Prompt »
Reproduce each of the following lines without changing any character.

-- Start Extracted material --

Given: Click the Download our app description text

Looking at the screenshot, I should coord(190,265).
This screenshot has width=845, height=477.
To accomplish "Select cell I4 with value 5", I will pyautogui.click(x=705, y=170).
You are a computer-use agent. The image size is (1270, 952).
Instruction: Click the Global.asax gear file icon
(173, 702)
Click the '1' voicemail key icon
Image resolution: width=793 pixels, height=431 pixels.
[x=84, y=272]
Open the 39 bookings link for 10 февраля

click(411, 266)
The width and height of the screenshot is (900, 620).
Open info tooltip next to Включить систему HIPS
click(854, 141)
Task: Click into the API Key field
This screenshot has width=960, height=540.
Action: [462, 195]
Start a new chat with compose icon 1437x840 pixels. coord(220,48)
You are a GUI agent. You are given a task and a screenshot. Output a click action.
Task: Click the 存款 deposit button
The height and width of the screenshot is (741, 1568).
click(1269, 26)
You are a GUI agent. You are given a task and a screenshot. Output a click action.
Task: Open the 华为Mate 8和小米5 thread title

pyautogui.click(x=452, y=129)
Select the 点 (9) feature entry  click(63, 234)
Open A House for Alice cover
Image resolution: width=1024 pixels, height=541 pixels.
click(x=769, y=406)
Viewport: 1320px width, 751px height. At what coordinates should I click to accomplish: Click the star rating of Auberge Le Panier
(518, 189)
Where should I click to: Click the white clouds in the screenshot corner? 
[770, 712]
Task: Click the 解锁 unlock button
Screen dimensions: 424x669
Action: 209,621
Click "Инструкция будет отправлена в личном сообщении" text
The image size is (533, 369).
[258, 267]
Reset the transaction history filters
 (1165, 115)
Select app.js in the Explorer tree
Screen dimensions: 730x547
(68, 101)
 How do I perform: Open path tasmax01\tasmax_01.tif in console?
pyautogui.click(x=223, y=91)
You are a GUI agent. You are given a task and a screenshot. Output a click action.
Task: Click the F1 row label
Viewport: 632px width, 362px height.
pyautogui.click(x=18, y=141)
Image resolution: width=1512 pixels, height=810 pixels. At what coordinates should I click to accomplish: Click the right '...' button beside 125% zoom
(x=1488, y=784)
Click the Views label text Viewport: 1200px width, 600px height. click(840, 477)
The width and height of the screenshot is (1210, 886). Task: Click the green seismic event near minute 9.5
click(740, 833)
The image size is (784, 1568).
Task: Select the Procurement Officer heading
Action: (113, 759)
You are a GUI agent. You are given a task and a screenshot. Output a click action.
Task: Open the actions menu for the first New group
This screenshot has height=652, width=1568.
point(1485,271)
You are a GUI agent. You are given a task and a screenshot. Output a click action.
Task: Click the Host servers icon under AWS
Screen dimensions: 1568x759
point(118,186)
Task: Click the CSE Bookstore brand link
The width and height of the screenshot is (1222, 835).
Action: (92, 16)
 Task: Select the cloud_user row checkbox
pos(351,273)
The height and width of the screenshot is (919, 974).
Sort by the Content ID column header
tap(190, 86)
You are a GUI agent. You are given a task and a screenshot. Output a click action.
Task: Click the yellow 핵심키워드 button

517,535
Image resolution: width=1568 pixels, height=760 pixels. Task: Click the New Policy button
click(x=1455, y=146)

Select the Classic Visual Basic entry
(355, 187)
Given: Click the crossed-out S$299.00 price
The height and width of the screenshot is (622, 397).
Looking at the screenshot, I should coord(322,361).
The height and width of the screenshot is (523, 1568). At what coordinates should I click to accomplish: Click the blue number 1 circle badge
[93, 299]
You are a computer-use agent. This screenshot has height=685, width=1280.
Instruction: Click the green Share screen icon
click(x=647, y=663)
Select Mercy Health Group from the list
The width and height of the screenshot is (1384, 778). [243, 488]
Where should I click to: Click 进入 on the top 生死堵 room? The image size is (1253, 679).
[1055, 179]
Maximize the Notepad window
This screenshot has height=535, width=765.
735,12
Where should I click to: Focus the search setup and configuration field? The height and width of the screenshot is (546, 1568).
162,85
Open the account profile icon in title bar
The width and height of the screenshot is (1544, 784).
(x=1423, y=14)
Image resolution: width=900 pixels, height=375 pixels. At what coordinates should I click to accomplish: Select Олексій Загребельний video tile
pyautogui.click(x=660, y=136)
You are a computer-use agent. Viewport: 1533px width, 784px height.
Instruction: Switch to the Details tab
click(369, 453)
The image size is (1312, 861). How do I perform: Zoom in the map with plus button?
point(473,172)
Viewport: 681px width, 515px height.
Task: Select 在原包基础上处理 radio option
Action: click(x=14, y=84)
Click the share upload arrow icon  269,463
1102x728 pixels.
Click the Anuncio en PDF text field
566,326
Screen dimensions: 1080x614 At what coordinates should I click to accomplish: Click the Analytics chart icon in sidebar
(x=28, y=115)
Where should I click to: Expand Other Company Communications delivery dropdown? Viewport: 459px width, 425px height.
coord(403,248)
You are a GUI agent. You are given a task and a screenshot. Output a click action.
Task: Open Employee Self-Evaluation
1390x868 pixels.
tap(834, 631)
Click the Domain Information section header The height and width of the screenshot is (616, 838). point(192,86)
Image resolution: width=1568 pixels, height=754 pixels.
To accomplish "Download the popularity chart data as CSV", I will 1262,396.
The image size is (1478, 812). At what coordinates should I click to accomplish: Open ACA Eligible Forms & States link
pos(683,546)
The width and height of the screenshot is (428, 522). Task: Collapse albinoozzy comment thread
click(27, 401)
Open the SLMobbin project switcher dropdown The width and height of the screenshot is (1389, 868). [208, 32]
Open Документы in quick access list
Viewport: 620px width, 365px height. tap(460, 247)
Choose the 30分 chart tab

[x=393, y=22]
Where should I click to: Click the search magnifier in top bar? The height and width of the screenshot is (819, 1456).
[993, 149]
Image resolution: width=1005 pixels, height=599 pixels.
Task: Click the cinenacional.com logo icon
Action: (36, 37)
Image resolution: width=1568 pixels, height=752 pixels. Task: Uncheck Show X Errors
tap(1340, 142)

-- End Extracted material --

Result for this task »
Given: Click the Download our app description text

Looking at the screenshot, I should coord(190,265).
This screenshot has width=845, height=477.
To accomplish "Select cell I4 with value 5", I will pyautogui.click(x=705, y=170).
You are a computer-use agent. The image size is (1270, 952).
Instruction: Click the Global.asax gear file icon
(173, 702)
Click the '1' voicemail key icon
Image resolution: width=793 pixels, height=431 pixels.
[x=84, y=272]
Open the 39 bookings link for 10 февраля

click(411, 266)
The width and height of the screenshot is (900, 620).
Open info tooltip next to Включить систему HIPS
click(854, 141)
Task: Click into the API Key field
This screenshot has width=960, height=540.
Action: [462, 195]
Start a new chat with compose icon 1437x840 pixels. coord(220,48)
You are a GUI agent. You are given a task and a screenshot. Output a click action.
Task: Click the 存款 deposit button
The height and width of the screenshot is (741, 1568).
click(1269, 26)
You are a GUI agent. You are given a task and a screenshot. Output a click action.
Task: Open the 华为Mate 8和小米5 thread title

pyautogui.click(x=452, y=129)
Select the 点 (9) feature entry  click(63, 234)
Open A House for Alice cover
Image resolution: width=1024 pixels, height=541 pixels.
click(x=769, y=406)
Viewport: 1320px width, 751px height. At what coordinates should I click to accomplish: Click the star rating of Auberge Le Panier
(518, 189)
Where should I click to: Click the white clouds in the screenshot corner? 
[770, 712]
Task: Click the 解锁 unlock button
Screen dimensions: 424x669
Action: 209,621
Click "Инструкция будет отправлена в личном сообщении" text
The image size is (533, 369).
[258, 267]
Reset the transaction history filters
 (1165, 115)
Select app.js in the Explorer tree
Screen dimensions: 730x547
(68, 101)
 How do I perform: Open path tasmax01\tasmax_01.tif in console?
pyautogui.click(x=223, y=91)
You are a GUI agent. You are given a task and a screenshot. Output a click action.
Task: Click the F1 row label
Viewport: 632px width, 362px height.
pyautogui.click(x=18, y=141)
Image resolution: width=1512 pixels, height=810 pixels. At what coordinates should I click to accomplish: Click the right '...' button beside 125% zoom
(x=1488, y=784)
Click the Views label text Viewport: 1200px width, 600px height. click(840, 477)
The width and height of the screenshot is (1210, 886). Task: Click the green seismic event near minute 9.5
click(740, 833)
The image size is (784, 1568).
Task: Select the Procurement Officer heading
Action: (113, 759)
You are a GUI agent. You are given a task and a screenshot. Output a click action.
Task: Open the actions menu for the first New group
This screenshot has height=652, width=1568.
point(1485,271)
You are a GUI agent. You are given a task and a screenshot. Output a click action.
Task: Click the Host servers icon under AWS
Screen dimensions: 1568x759
point(118,186)
Task: Click the CSE Bookstore brand link
The width and height of the screenshot is (1222, 835).
Action: (92, 16)
 Task: Select the cloud_user row checkbox
pos(351,273)
The height and width of the screenshot is (919, 974).
Sort by the Content ID column header
tap(190, 86)
You are a GUI agent. You are given a task and a screenshot. Output a click action.
Task: Click the yellow 핵심키워드 button

517,535
Image resolution: width=1568 pixels, height=760 pixels. Task: Click the New Policy button
click(x=1455, y=146)

Select the Classic Visual Basic entry
(355, 187)
Given: Click the crossed-out S$299.00 price
The height and width of the screenshot is (622, 397).
Looking at the screenshot, I should coord(322,361).
The height and width of the screenshot is (523, 1568). At what coordinates should I click to accomplish: Click the blue number 1 circle badge
[93, 299]
You are a computer-use agent. This screenshot has height=685, width=1280.
Instruction: Click the green Share screen icon
click(x=647, y=663)
Select Mercy Health Group from the list
The width and height of the screenshot is (1384, 778). [243, 488]
Where should I click to: Click 进入 on the top 生死堵 room? The image size is (1253, 679).
[1055, 179]
Maximize the Notepad window
This screenshot has height=535, width=765.
735,12
Where should I click to: Focus the search setup and configuration field? The height and width of the screenshot is (546, 1568).
162,85
Open the account profile icon in title bar
The width and height of the screenshot is (1544, 784).
(x=1423, y=14)
Image resolution: width=900 pixels, height=375 pixels. At what coordinates should I click to accomplish: Select Олексій Загребельний video tile
pyautogui.click(x=660, y=136)
You are a computer-use agent. Viewport: 1533px width, 784px height.
Instruction: Switch to the Details tab
click(369, 453)
The image size is (1312, 861). How do I perform: Zoom in the map with plus button?
point(473,172)
Viewport: 681px width, 515px height.
Task: Select 在原包基础上处理 radio option
Action: click(x=14, y=84)
Click the share upload arrow icon  269,463
1102x728 pixels.
Click the Anuncio en PDF text field
566,326
Screen dimensions: 1080x614 At what coordinates should I click to accomplish: Click the Analytics chart icon in sidebar
(x=28, y=115)
Where should I click to: Expand Other Company Communications delivery dropdown? Viewport: 459px width, 425px height.
coord(403,248)
You are a GUI agent. You are given a task and a screenshot. Output a click action.
Task: Open Employee Self-Evaluation
1390x868 pixels.
tap(834, 631)
Click the Domain Information section header The height and width of the screenshot is (616, 838). point(192,86)
Image resolution: width=1568 pixels, height=754 pixels.
To accomplish "Download the popularity chart data as CSV", I will 1262,396.
The image size is (1478, 812). At what coordinates should I click to accomplish: Open ACA Eligible Forms & States link
pos(683,546)
The width and height of the screenshot is (428, 522). Task: Collapse albinoozzy comment thread
click(27, 401)
Open the SLMobbin project switcher dropdown The width and height of the screenshot is (1389, 868). [208, 32]
Open Документы in quick access list
Viewport: 620px width, 365px height. tap(460, 247)
Choose the 30分 chart tab

[x=393, y=22]
Where should I click to: Click the search magnifier in top bar? The height and width of the screenshot is (819, 1456).
[993, 149]
Image resolution: width=1005 pixels, height=599 pixels.
Task: Click the cinenacional.com logo icon
Action: (36, 37)
Image resolution: width=1568 pixels, height=752 pixels. Task: Uncheck Show X Errors
tap(1340, 142)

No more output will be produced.